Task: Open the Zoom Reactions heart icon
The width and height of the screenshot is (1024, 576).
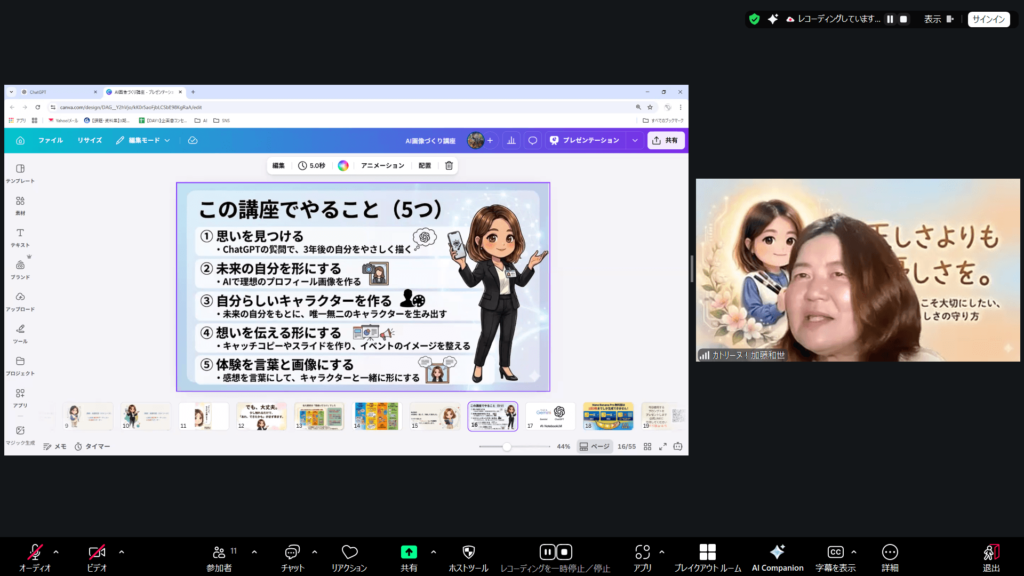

* * *

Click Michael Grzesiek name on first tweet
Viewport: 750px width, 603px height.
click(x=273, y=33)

==

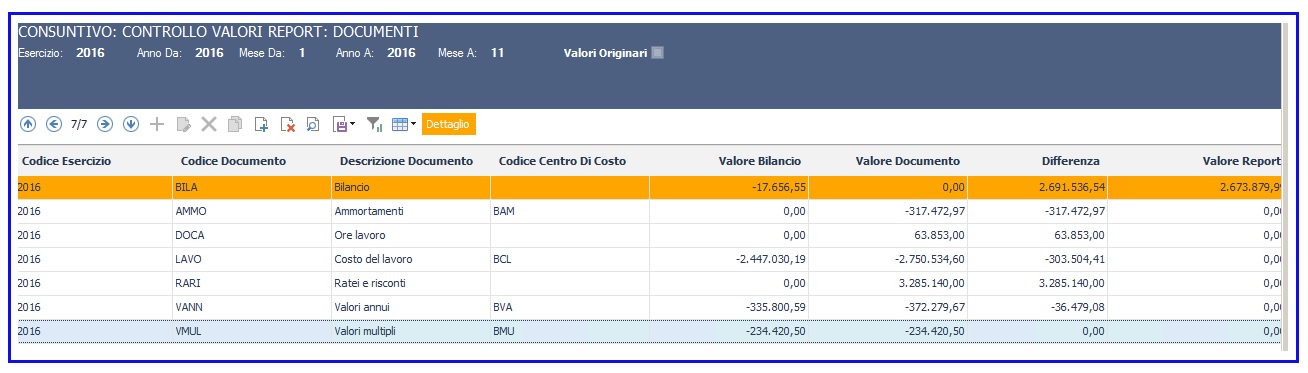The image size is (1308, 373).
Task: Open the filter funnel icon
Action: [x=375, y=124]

Task details:
Restate word for word the lines of the data above, starting at the line containing "Task: Open the Zoom Reactions heart icon" and ending at the line containing "The width and", both included, and nothing more.

Exercise result:
Task: Open the Zoom Reactions heart icon
The width and height of the screenshot is (1024, 576).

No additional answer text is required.